AnnouncementsNeural Excitability, Synapses, and Glia

Rangaraju Lab Awarded Grant to Study Mitochondrial Function

Max Planck Florida Institute for Neuroscience announces that Dr. Vidhya Rangaraju’s Neuroenergentics Lab has been awarded a grant from the Louis D. Srybnik Foundation, Inc. to study the underlying neuronal chemistry of mitochondrial function. This grant will allow Dr. Ilika Ghosh, a postdoctoral scholar in the Rangaraju Lab, to expand on a new technique the lab developed to visualize a chemical called adenosine triphosphate (ATP) during synaptic plasticity.

The brain consumes a high amount of energy for cognitive functions such as learning and memory. Glucose is the primary brain fuel broken down by various biochemical pathways to produce the energy currency, ATP. A significant part of this happens in mitochondria in the brain.

How mitochondrial ATP synthesis is controlled during learning and memory is still not well understood, even though mitochondrial dysfunction is known to play a role in many age-related neurodegenerative diseases such as Alzheimer’s, Huntington’s, and Parkinson’s disease.

The Rangaraju Lab hopes to reveal the role of ATP in synaptic plasticity by using cutting-edge techniques to visualize and measure ATP in spines and dendrites. Identifying the energy sources and molecular factors that drive plasticity will provide essential insights into ATP regulation in memory formation.

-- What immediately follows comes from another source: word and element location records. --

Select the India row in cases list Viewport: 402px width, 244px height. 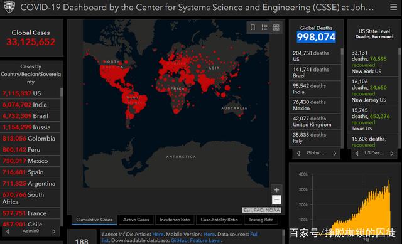(x=30, y=105)
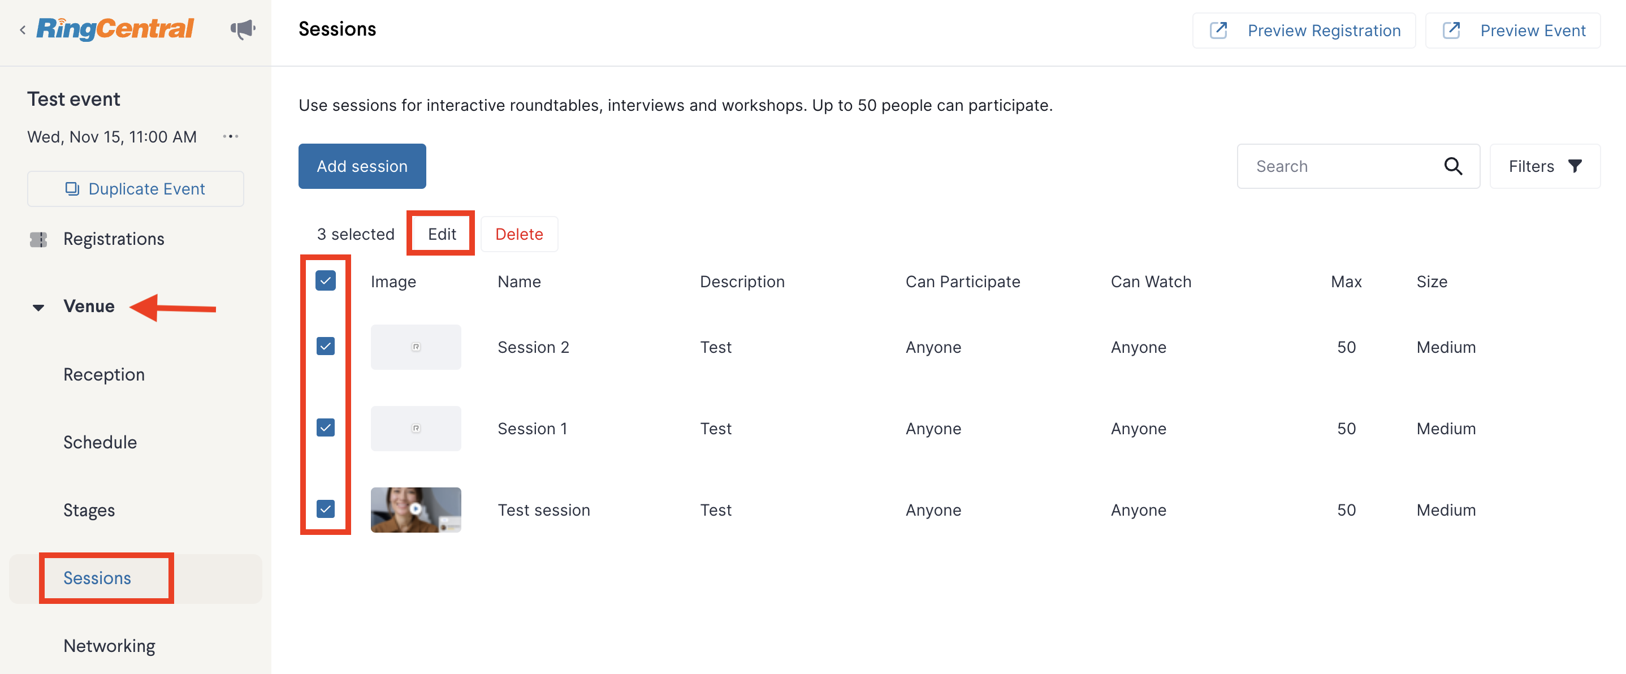Image resolution: width=1626 pixels, height=674 pixels.
Task: Click the Duplicate Event copy icon
Action: coord(73,189)
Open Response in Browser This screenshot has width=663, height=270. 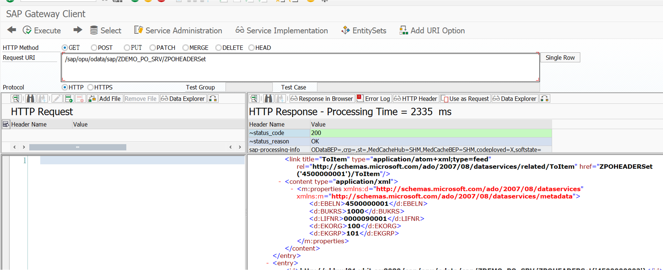pos(322,99)
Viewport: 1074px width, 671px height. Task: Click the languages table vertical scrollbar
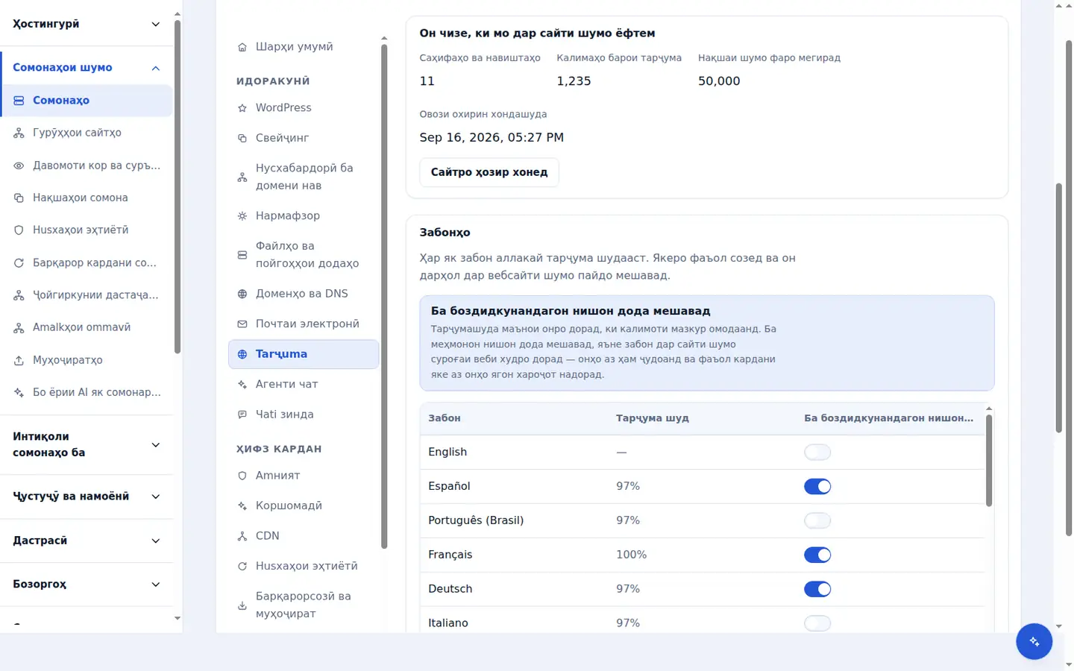click(989, 460)
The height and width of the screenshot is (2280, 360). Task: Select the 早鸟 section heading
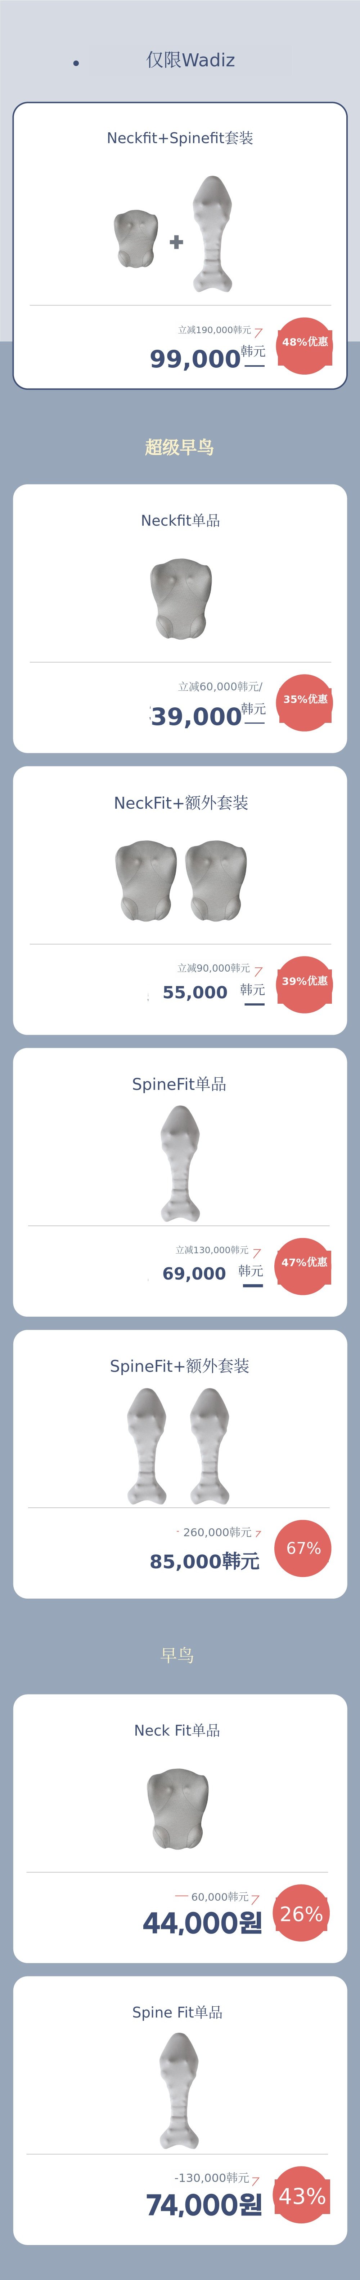coord(177,1654)
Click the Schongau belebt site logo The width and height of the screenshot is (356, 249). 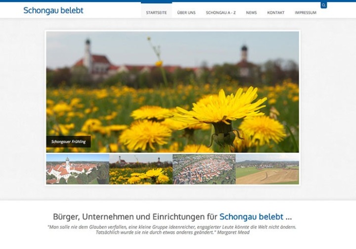click(x=53, y=10)
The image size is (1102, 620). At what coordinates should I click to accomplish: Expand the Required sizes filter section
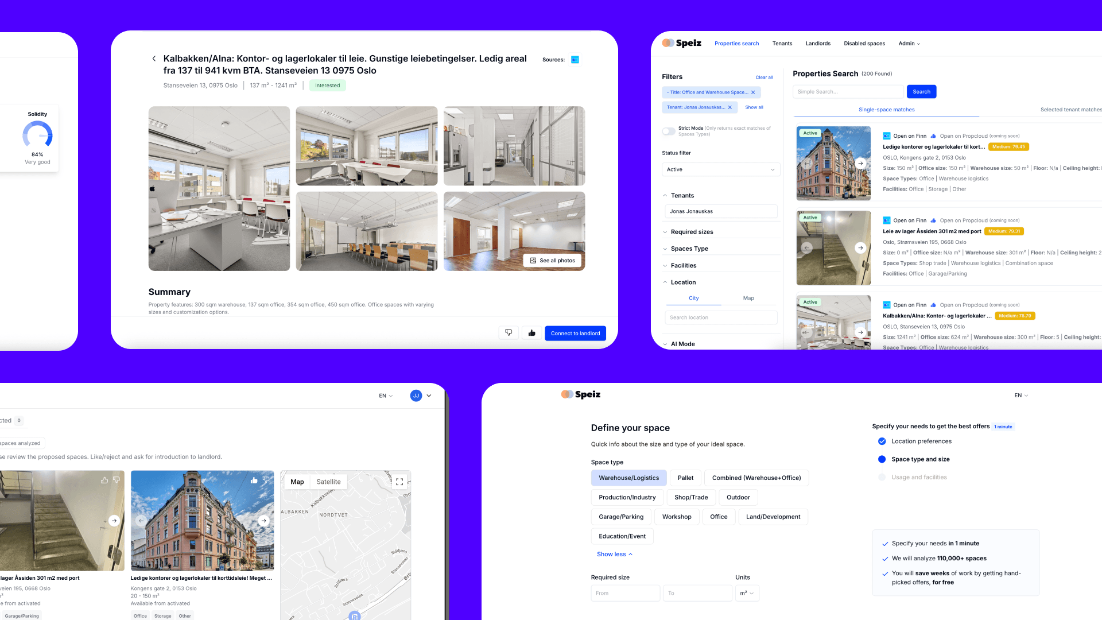692,231
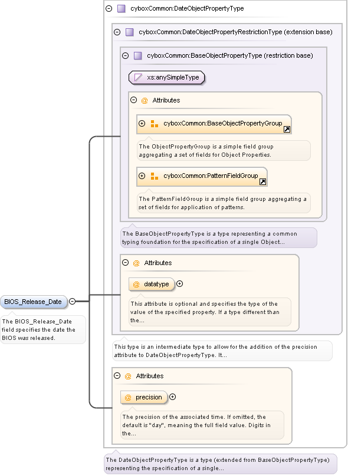Expand the BaseObjectPropertyGroup plus toggle
Image resolution: width=348 pixels, height=476 pixels.
click(142, 123)
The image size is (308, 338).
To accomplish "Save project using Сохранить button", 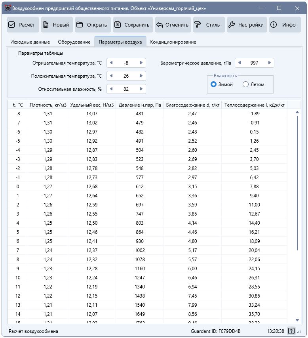I will (132, 25).
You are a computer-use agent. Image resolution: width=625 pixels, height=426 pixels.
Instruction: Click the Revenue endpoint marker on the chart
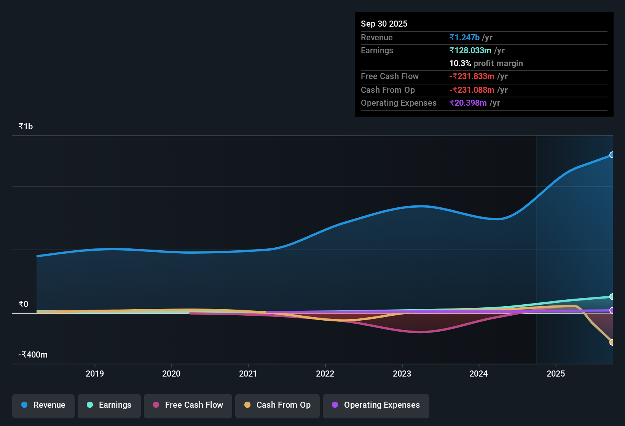point(612,154)
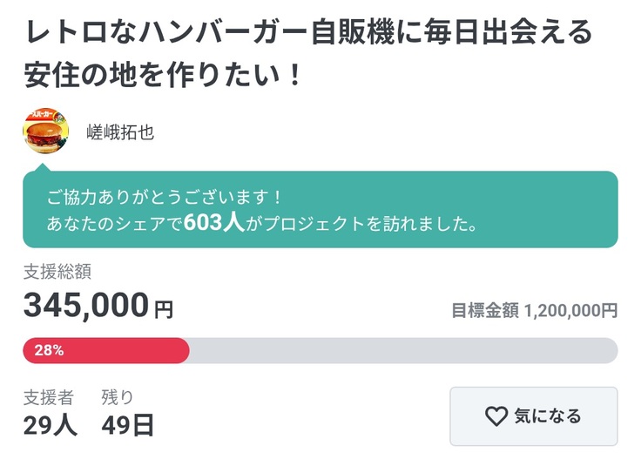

Currently, in the US alone, over 6.2 million people above the age of 65 have Alzheimer’s disease, and by 2050, this number is estimated to rise to 13 million. Since mitochondrial dysfunction is a known cause of neurodegeneration and dementia, learning about the mechanisms that regulate mitochondrial ATP is critical to understanding memory formation and cognition.

“We are grateful to the Louis D. Srybnik foundation for their support. We hope that our results may lead to the development of future diagnostic and therapeutic strategies for the millions of people who suffer from the impacts of neurodegenerative disease,” said Dr. Ghosh.